In addition to angiogenesis, some studies have demonstrated that DDR1 enhances metastatic capacity, but the mechanism is not well understood.^[ ⁴⁵ ^] Actin cytoskeleton reorganization is closely related to tumor cell migration, and DDR1 is suggested to be correlated with actin cytoskeleton remodeling, although it plays distinct roles in different cell types.^[ ²⁸ , ²⁹ , ⁴⁶ ^] Some studies have demonstrated that DDR1 stimulates the formation of linear invadosomes and actin stress fibers in breast cancer cells,^[ ²⁸ , ³⁰ ^] while Yeh et al. reported that DDR1 inhibits Rac1/Cdc42 activity to decrease the F‐actin content in Madin‐Darby canine kidney (MDCK) cells.^[ ⁴⁷ ^] Our study first demonstrated that DDR1 mediated cytoskeletal reorganization by increasing the accumulation of actin stress fibers and further enhancing the metastatic capacity of GC cells. Actin cytoskeleton reorganization is commonly coupled with EMT, which is an initial step for tumor metastasis cascades.^[ ⁴⁸ ^] We also found that DDR1 induced EMT in GC cells. However, the mechanism by which DDR1 regulates actin cytoskeleton reorganization and EMT is still unclear. RhoA and its downstream kinase, ROCK1, are known to be important regulators extensively involved in actin cytoskeleton reorganization.^[ ⁴⁹ ^] Gilkes et al. suggested that HIF‐1α was an activator of RhoA/ROCK1 signaling.^[ ⁵⁰ ^] Our study further provides evidence that DDR1 promotes actin cytoskeleton reorganization through HIF‐1α/RhoA/ROCK1 signaling in GC cells and clarifies a novel mechanism for tumor metastasis in GC.

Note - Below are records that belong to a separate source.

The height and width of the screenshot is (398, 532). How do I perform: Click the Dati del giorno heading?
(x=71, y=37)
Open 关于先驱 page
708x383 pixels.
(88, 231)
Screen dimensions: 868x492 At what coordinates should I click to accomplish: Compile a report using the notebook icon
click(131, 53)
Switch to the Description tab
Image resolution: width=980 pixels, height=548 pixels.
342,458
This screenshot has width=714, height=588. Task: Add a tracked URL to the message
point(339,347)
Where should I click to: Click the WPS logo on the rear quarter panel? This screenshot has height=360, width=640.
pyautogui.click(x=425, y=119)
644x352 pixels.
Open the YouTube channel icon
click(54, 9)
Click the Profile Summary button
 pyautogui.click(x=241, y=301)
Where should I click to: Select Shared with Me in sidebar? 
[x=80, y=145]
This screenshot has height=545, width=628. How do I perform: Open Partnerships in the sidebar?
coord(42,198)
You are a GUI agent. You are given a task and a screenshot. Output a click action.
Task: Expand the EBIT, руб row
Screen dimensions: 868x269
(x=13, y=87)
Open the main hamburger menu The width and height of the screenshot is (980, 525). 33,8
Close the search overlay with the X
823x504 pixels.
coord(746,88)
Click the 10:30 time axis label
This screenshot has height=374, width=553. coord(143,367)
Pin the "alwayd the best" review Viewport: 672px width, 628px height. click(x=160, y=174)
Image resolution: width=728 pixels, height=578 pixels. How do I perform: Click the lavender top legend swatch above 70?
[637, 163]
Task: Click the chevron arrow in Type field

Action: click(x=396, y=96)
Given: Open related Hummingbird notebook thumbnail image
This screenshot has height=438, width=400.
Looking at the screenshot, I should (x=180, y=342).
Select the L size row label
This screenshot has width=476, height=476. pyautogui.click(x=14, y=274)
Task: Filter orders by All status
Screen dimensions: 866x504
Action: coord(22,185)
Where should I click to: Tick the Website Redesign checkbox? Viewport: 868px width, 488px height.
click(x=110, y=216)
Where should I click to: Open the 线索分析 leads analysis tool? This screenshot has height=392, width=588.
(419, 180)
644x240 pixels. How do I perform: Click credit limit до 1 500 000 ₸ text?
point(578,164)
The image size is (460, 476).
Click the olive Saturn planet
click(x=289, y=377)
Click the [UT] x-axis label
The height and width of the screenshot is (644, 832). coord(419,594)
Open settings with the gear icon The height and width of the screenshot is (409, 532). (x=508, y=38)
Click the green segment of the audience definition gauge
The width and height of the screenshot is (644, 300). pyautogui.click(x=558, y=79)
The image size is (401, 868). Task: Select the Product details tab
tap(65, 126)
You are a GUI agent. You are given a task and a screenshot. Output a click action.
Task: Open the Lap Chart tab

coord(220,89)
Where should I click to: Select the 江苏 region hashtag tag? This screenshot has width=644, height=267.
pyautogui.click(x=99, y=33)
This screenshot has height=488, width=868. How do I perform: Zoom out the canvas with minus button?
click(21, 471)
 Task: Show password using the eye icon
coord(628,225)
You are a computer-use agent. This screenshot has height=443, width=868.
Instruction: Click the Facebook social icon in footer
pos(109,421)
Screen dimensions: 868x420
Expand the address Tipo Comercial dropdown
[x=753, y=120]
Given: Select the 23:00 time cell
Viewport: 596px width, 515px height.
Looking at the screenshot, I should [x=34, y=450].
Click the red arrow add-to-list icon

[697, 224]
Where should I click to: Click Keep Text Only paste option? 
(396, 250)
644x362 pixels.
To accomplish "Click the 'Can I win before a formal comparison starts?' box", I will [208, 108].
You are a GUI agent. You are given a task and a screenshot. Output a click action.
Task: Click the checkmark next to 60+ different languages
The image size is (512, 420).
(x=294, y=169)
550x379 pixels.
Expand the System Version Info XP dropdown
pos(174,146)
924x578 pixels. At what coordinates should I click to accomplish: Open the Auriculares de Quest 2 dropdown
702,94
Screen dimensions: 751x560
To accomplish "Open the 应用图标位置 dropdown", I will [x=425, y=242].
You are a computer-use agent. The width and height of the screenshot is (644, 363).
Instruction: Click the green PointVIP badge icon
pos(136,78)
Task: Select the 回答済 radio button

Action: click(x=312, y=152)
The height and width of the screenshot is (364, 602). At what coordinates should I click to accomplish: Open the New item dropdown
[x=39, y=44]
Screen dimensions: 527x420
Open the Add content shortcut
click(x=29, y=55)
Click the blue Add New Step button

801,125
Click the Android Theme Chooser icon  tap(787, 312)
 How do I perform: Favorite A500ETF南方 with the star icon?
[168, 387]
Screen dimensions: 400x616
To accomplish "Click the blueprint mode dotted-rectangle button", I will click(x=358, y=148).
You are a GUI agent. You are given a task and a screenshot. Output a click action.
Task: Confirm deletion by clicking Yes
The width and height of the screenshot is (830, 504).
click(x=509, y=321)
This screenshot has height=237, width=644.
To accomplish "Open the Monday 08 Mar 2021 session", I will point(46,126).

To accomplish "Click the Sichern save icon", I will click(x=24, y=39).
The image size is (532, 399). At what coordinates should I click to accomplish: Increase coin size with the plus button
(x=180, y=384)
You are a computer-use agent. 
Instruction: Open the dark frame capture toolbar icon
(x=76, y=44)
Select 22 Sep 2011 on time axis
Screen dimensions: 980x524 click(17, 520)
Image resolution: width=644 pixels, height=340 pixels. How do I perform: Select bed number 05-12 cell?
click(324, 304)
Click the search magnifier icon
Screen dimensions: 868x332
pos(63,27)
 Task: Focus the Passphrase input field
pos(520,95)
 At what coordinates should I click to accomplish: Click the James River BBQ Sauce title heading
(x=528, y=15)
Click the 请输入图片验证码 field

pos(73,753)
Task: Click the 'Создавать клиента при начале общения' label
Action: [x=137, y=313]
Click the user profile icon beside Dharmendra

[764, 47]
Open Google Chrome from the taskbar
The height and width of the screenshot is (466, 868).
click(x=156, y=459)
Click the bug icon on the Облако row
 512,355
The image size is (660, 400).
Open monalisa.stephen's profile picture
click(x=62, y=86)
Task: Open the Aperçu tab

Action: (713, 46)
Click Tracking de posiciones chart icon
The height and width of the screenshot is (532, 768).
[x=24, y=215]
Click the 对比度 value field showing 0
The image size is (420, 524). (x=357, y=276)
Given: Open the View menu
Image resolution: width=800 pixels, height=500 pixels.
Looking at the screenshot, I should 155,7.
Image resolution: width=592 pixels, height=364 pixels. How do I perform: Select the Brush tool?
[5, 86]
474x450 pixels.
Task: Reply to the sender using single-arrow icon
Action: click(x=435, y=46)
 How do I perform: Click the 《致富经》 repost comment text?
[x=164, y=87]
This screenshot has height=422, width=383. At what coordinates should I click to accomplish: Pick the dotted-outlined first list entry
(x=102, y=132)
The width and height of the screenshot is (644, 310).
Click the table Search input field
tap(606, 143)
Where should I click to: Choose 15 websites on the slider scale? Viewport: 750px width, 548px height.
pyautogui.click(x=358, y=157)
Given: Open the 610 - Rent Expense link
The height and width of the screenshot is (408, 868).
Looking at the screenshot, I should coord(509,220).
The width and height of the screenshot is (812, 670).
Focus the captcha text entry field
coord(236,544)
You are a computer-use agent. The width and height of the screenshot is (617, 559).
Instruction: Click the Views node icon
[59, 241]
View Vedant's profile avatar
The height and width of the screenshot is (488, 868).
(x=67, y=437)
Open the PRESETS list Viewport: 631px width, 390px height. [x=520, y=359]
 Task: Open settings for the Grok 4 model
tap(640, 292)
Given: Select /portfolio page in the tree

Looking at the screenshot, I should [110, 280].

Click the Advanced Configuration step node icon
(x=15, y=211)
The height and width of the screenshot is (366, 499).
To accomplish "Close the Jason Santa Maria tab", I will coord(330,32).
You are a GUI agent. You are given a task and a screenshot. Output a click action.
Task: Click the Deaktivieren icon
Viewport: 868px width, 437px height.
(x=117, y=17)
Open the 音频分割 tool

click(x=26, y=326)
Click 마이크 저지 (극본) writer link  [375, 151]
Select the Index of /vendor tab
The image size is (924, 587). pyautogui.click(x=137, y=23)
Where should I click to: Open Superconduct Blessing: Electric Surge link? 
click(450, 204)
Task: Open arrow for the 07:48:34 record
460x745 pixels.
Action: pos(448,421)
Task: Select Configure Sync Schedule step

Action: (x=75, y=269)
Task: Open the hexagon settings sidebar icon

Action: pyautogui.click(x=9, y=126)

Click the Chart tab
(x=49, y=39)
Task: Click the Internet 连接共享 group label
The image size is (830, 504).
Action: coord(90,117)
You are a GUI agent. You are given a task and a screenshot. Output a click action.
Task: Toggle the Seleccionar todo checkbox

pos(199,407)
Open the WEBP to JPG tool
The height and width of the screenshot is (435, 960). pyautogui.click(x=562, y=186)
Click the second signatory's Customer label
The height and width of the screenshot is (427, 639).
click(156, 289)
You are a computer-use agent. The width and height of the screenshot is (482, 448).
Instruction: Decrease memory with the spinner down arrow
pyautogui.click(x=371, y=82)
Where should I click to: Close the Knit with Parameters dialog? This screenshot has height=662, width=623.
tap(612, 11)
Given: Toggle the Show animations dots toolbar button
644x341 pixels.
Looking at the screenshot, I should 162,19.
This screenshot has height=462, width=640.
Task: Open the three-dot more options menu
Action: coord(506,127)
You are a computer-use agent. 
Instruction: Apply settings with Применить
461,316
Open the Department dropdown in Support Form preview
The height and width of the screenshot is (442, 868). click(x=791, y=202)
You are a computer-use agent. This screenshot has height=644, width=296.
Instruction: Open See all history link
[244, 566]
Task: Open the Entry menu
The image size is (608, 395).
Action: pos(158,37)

The past decade has seen little progress in anticancer drugs for GC, leading to limited survival improvements lagging those in other malignancies.^[ ⁵¹ ^] At present, trastuzumab is the only effective targeted therapeutic drug for GC in clinical practice and can improve the prognosis of HER2‐positive GC patients.^[ ⁵² ^] However, only 10%–20% of GC cases show HER2 overexpression or amplification.^[ ⁵³ ^] Thus, there is an urgent need to explore novel therapeutic targets for GC. PDX and organoid models reproduce the genetic and phenotypic heterogeneity of the original tumors and mimic the biological characteristics much better than in vitro culture models.^[ ⁵⁴ ^] Therefore, we established PDX and organoid models of GC, as we have previously described, and tested the effect of pharmacological inhibition of DDR1 with 7rh benzamide.^[ ⁵⁵ ^] Treatment with 7rh benzamide efficiently inhibited tumor angiogenesis and growth in the PDX models. In addition, our organoid model results showed that 7rh benzamide attenuated the reorganization of the actin cytoskeleton, consistent with the in vitro results. Further clinical trials should be performed to validate the therapeutic effect of 7rh benzamide in GC. Collectively, these results provide solid evidence for DDR1 as a treatment target for GC.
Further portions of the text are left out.